This is a really interesting topic and improving the workflow for generating large worlds with terrains, roads and buildings was the main source of inspiration for CityGen3D, which is a scene generation tool I’m working on.
So I’ll be interested to hear people’s thoughts on this too, as its something I’m essentially trying to help with.
The approach I’m taking in CityGen is to make everything data driven. So you change your scene by changing rules and conditions and have Unity generate your actual world for you.
In other words, the data that defines your scene and the scene itself are two distinct parts and the iterative process occurs from changing the input (via a UI) and not with the scene itself.
So as a designer, you can play around with different data sets and inputs and not worry about the actual scene geometry which can be rebuilt at any time autoatically from your data.
For example, if you had a road a mile long in your scene and suddenly decided it should be a six lane highway, this could be a real pain if you had to re-adjust your terrain and road geometry manually.
With CityGen, the idea is that you would just click the road on a map, change lanes to “6” and have it rebuild the scene for you.
Same with different biomes. What if the beach was a swamp, or the meadow was actually a pond? Instead of manually making those adjustments, changing textures and placing vegetation, you define what each biome should look like via a UI, and simply select it for particluar areas of the map via a drop-down.

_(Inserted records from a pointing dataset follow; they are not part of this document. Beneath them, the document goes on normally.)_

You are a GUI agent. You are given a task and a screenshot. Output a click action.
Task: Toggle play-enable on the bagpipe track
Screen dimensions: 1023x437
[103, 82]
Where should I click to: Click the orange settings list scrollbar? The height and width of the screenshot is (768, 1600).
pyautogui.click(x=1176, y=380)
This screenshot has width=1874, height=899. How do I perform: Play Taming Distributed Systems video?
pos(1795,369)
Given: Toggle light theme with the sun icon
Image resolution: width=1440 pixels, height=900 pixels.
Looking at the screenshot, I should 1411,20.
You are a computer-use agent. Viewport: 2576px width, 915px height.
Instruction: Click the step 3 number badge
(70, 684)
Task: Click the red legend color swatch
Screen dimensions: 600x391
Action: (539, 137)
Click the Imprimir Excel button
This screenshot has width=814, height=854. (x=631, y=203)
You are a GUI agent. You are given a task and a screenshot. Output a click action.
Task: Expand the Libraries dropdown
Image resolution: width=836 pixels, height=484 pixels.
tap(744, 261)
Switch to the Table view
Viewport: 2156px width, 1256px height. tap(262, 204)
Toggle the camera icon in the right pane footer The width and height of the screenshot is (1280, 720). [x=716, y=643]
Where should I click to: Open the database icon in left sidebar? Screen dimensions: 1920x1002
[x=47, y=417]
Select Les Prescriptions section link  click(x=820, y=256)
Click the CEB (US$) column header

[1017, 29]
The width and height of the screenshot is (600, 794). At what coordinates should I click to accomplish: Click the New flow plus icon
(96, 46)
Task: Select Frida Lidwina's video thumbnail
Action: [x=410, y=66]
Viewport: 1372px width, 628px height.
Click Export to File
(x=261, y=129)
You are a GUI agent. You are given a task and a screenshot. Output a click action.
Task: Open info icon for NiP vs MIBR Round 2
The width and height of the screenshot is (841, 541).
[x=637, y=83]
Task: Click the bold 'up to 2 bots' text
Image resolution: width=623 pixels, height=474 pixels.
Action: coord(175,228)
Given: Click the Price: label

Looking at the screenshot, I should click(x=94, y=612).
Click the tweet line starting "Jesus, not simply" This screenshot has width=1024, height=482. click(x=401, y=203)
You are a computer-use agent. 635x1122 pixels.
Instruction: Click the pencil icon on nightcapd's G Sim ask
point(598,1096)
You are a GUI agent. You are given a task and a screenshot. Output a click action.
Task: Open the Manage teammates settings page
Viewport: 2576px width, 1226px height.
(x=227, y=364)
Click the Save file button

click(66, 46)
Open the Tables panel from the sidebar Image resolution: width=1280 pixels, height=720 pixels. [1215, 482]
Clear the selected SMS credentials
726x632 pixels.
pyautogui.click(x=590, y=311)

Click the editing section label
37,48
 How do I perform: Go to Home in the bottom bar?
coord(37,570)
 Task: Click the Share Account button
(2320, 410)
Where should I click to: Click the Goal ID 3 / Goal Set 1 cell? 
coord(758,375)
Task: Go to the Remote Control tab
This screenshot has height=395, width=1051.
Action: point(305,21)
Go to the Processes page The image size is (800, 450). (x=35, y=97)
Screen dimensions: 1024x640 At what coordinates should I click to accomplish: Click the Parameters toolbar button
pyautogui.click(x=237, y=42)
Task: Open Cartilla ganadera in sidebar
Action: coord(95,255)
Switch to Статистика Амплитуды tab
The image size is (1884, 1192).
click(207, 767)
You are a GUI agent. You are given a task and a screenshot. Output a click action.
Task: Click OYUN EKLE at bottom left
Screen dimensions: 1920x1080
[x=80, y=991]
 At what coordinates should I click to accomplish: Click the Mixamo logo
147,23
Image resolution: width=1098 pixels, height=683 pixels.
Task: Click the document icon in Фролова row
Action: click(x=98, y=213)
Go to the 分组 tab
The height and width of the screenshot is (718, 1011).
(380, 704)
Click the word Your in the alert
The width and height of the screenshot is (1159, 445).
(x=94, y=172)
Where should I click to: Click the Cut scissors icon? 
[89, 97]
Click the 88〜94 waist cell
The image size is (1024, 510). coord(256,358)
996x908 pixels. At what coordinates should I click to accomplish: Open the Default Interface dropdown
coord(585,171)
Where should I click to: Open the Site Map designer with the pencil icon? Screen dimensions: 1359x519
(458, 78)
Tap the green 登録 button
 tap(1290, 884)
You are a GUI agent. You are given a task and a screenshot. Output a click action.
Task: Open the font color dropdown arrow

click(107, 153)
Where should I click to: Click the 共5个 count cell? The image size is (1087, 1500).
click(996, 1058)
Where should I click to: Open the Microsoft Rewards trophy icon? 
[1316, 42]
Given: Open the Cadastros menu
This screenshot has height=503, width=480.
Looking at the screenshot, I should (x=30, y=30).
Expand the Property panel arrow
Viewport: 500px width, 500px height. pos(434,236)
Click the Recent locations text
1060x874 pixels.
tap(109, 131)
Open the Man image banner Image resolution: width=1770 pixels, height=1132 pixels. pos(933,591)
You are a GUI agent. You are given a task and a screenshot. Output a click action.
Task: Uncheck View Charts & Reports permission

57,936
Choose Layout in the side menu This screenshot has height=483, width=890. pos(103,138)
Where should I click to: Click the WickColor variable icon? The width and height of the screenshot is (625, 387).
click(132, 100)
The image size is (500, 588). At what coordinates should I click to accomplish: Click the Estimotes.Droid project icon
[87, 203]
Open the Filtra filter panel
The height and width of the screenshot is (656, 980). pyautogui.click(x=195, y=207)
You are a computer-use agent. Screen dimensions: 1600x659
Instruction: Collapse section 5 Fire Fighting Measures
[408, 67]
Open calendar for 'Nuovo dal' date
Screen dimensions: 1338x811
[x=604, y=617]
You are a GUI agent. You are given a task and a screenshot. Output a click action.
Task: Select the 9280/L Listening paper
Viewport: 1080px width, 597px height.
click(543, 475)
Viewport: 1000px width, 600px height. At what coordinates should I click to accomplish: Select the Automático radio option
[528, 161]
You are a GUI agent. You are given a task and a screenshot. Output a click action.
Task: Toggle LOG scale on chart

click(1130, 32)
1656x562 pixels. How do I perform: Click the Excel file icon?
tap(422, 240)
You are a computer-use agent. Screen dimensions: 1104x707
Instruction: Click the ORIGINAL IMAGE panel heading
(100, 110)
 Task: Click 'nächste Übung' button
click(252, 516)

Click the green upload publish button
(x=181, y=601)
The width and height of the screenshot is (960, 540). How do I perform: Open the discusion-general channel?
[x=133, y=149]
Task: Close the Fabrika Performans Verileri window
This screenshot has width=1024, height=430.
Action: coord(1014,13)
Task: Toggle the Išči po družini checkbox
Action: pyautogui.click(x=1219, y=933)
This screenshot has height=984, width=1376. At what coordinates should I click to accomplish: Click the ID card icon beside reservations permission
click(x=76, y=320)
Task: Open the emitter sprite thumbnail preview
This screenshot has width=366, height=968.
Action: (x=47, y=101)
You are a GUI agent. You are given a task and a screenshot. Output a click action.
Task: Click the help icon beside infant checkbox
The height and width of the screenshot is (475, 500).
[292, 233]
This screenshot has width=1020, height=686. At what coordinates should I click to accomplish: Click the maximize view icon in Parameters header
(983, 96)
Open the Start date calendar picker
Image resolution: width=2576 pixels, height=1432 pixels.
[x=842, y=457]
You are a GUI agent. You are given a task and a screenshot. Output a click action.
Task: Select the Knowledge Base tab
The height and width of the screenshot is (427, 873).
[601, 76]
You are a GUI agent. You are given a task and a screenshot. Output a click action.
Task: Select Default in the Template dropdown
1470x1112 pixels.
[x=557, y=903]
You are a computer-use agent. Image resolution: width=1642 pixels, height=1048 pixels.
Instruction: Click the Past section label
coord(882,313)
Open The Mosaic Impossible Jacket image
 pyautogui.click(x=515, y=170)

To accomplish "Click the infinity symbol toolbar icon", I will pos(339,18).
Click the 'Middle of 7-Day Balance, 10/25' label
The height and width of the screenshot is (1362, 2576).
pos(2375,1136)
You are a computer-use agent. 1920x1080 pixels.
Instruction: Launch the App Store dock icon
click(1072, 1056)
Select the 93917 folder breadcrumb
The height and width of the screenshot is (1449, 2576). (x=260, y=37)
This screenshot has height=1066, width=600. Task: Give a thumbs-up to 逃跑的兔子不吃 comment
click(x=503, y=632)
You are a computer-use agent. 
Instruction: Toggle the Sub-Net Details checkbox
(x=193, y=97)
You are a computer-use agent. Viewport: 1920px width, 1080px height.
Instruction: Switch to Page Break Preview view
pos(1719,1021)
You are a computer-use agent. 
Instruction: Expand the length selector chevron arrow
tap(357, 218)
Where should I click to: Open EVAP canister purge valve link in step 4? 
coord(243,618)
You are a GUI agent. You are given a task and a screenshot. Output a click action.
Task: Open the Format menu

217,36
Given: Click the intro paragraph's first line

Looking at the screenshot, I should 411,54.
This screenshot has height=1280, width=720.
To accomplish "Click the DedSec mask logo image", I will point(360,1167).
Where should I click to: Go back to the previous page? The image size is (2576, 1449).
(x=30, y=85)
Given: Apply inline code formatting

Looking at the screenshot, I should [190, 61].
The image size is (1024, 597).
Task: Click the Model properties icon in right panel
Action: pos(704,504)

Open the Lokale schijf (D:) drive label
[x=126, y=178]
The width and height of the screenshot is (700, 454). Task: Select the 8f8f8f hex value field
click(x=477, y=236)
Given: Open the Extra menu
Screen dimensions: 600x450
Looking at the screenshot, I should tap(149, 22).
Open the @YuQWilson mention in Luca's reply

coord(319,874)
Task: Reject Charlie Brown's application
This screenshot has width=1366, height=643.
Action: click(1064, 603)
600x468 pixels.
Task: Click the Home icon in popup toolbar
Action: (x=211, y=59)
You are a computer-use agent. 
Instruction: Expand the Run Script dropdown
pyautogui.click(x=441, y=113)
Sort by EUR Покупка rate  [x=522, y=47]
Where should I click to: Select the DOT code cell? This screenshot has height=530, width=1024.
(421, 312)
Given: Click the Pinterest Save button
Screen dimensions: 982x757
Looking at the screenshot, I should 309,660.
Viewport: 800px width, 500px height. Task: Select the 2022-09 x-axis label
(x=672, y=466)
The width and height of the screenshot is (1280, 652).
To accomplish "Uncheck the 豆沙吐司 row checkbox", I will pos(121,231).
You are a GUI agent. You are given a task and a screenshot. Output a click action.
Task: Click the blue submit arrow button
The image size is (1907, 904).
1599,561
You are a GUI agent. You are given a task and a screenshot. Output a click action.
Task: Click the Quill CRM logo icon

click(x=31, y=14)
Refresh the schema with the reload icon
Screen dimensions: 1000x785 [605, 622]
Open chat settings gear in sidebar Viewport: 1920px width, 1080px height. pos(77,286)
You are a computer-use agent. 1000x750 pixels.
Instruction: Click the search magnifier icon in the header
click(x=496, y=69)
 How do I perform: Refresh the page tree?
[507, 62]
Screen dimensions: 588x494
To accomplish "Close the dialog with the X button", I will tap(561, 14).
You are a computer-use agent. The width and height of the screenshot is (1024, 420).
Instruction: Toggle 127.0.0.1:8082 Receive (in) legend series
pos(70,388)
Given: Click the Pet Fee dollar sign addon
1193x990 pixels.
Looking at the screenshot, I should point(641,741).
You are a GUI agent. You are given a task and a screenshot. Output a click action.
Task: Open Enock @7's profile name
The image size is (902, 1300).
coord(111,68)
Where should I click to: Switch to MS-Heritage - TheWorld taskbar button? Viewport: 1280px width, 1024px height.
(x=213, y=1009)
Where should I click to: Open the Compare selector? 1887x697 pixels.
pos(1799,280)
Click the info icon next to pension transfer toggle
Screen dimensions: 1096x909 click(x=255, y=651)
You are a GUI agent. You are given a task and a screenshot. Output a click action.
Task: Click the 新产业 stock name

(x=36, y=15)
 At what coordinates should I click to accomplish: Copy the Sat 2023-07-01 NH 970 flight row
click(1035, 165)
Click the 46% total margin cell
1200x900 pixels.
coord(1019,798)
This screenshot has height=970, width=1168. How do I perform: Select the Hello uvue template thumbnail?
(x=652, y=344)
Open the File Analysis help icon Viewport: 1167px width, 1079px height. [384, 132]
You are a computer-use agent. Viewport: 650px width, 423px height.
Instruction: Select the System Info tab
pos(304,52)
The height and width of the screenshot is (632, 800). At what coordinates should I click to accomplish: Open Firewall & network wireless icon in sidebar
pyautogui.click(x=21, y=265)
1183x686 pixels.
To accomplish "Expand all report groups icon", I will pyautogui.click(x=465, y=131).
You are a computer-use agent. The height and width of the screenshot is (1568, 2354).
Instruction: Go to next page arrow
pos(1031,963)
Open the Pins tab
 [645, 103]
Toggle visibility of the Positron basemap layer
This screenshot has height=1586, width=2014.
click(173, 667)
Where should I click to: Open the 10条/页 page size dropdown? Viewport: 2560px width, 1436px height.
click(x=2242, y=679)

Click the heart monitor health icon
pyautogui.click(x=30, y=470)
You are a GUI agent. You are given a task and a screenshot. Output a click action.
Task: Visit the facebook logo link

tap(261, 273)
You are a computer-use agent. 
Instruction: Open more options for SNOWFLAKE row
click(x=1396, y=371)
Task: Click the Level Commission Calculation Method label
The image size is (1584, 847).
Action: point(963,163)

Initially I’m using real world data as the input, but the idea is that you would be able to design your own map from scratch within Unity eventually. So you could draw your own road networks in 2D to create your own fictional city.
Another advantage of this data driven approach is that when you get round to implementing AI (such as road traffic), you already have a data set to use that doesn’t have to be defined over the top of your geometry.
CityGen is still work-in-progress ( [RELEASED] CityGen3D | Procedural city generation from map data ), so I’m very interested to hear about people’s current workflow headaches when building big cities & landscapes, and how they would like to see them get fixed.